Lists tag

The Top 3 Good Badger Posts of 2010

You can’t look anywhere this time of the year without seeing a “2010, the year in review” or “the top X Cat Fails of 2010″ or “The Top Trends in Waffles for 2010″ type list.

And as we all know I make my living by duplicating these cheap schemes.  Which is why I’ve compiled a series of “best of” lists for you to recount all of the mediocre work that’s happened on this site in the last 12 months:

The Top 3 Good Badger Posts of 2010

1)  How to: Move to San Diego (Less about San Diego, more about kicking life butt)

2)  The Power of Reciprocity (buying a woman a drink increases your odds of reproducing)

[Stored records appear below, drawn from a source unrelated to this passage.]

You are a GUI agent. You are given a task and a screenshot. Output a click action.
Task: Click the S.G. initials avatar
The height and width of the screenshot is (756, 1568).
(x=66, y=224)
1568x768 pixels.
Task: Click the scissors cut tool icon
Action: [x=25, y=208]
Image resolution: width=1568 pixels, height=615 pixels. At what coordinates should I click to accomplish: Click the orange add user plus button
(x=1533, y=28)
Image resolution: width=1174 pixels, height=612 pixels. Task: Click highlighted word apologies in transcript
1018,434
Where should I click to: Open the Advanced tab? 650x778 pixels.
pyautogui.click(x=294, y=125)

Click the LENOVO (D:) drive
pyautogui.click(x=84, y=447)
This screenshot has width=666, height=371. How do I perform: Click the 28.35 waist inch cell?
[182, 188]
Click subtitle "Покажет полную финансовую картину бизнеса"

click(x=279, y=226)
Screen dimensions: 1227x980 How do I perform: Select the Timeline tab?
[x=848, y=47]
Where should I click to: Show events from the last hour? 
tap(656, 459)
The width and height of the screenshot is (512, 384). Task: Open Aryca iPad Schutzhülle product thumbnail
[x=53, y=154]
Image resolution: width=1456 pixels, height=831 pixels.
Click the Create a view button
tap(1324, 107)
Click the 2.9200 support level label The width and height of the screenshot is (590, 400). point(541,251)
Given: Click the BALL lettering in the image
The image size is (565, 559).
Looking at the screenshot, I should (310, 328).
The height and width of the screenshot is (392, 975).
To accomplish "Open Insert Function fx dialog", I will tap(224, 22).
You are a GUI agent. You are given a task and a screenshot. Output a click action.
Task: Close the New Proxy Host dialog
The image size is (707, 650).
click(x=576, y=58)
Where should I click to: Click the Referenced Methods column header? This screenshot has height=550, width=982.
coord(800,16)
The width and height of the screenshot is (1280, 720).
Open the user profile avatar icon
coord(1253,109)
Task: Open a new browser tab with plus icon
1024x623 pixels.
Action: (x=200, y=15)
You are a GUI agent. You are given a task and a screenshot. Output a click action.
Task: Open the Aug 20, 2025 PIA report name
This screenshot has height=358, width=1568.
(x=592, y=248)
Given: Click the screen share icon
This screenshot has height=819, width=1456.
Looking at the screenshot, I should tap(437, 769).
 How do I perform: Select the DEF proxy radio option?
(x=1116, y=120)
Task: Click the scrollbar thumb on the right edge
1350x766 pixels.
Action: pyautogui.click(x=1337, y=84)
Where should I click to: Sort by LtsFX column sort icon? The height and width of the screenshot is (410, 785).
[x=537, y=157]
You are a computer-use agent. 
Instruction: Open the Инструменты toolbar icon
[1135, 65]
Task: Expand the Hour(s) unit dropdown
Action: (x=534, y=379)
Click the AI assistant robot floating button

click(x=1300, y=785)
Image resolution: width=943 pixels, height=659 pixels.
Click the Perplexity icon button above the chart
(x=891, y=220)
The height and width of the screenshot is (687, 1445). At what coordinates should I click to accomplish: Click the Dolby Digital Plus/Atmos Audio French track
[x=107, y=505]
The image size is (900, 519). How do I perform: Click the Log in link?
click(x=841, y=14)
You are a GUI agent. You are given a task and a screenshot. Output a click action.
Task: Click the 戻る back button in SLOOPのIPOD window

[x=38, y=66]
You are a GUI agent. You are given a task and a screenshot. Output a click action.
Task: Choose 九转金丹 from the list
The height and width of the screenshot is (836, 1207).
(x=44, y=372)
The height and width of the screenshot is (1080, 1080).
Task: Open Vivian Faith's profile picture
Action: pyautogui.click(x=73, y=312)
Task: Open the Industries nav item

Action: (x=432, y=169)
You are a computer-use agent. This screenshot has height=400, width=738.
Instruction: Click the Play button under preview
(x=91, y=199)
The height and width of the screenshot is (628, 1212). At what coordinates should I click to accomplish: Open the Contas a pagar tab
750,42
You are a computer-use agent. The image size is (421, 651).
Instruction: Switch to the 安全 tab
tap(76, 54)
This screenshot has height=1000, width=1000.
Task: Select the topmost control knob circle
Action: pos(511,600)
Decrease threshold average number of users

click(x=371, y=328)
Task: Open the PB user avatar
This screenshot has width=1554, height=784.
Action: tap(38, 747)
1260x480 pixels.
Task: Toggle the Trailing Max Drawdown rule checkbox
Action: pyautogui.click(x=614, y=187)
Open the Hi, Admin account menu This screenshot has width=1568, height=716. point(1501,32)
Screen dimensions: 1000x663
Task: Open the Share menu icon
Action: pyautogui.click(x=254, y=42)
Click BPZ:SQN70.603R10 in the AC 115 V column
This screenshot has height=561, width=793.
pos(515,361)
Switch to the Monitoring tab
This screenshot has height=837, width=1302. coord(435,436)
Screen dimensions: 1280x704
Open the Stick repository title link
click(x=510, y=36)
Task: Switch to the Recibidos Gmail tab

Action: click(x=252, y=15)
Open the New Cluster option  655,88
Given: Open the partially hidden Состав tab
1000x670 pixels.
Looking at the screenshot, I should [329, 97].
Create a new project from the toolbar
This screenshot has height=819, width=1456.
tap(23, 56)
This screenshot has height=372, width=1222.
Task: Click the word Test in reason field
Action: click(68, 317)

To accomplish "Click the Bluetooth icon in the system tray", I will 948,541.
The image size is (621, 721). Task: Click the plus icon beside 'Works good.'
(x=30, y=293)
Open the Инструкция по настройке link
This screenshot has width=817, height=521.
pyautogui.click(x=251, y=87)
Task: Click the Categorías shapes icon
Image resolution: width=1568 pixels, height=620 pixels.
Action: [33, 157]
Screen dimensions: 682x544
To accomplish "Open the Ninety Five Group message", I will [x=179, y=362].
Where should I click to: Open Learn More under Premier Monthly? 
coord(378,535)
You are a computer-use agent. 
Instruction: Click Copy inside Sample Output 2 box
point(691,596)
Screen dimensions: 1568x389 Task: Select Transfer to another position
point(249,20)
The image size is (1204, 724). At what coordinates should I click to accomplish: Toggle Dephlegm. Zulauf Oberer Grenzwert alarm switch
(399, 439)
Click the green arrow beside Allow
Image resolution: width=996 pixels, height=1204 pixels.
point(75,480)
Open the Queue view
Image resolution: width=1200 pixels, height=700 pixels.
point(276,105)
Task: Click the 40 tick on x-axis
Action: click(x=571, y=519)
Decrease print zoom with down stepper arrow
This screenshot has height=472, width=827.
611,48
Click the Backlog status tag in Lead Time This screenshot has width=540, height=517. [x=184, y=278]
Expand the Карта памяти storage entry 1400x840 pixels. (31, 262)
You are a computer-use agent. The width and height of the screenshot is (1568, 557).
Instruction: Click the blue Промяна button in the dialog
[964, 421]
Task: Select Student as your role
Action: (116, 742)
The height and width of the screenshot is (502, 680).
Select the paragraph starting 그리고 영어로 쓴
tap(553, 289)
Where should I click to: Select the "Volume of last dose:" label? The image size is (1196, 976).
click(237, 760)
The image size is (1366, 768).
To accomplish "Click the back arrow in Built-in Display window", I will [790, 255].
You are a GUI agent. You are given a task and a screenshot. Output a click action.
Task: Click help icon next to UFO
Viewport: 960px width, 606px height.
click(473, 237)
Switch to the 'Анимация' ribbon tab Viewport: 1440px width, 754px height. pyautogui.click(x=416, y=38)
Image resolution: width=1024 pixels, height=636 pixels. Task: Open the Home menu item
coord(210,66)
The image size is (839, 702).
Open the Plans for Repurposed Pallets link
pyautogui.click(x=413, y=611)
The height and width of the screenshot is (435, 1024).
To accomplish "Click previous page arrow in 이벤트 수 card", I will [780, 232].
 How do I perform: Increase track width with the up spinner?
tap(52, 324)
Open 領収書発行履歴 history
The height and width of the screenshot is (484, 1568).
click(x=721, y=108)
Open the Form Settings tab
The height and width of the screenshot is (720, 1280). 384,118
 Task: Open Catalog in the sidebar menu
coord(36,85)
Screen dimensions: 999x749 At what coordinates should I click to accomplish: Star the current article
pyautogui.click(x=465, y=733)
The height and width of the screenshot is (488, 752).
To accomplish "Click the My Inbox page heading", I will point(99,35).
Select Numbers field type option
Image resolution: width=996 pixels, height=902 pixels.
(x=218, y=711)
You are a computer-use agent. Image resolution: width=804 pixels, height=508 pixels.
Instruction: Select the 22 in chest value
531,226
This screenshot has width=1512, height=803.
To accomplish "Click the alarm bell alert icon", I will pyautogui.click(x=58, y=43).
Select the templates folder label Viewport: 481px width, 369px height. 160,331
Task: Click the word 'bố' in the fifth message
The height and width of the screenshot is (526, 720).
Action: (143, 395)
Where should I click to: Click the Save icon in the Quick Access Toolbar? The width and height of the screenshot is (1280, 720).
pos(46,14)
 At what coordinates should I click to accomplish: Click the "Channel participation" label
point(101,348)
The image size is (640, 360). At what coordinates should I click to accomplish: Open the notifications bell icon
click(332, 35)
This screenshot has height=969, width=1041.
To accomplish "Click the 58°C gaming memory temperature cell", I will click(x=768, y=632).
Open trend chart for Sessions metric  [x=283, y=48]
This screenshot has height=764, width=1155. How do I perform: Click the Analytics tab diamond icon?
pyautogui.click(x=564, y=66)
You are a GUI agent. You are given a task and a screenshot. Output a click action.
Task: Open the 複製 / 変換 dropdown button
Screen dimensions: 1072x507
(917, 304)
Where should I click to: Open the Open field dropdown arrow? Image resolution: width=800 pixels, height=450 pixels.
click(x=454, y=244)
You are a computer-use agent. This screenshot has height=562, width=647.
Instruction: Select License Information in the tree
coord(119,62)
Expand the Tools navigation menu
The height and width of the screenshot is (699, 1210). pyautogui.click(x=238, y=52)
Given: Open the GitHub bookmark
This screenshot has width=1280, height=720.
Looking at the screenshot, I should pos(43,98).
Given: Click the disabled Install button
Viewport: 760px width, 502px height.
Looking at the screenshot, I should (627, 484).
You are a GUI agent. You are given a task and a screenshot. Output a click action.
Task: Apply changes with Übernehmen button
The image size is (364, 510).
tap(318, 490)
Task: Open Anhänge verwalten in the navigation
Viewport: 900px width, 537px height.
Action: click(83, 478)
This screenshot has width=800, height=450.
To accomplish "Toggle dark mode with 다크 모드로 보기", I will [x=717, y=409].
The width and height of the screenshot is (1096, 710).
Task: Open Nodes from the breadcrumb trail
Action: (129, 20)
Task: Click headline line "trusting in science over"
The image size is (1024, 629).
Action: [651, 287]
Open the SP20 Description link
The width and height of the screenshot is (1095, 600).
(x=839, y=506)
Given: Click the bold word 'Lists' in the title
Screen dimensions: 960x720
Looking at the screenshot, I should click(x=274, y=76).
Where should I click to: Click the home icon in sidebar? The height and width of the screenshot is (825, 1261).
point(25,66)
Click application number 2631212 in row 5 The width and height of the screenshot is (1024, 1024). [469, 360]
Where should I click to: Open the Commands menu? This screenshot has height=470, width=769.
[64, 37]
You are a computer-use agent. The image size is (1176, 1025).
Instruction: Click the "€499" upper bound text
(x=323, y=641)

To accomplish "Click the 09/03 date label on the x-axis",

3)  Extra Large Enablers (apparently people are fed up with fat people)

The Top 1 Post of 2010 (According to My Roommate Chris)

This list includes all of the posts that have made my roommate Chris laugh in 2010

1)  The Best 15 Second Frog Blog Promo Video

The Top Guest Blogger/Interview/Contributor Posts of 2010

1)  Oatview: an Interview with “The Oatmeal’s” Matthew Inman

2)  Every Stupid Person Needs ESPN (featuring Alex J Wysocki)

3)  5 Ways to Network Without Feeling Dirty

The Editor’s Choice (aka Top Cat Posts of 2010)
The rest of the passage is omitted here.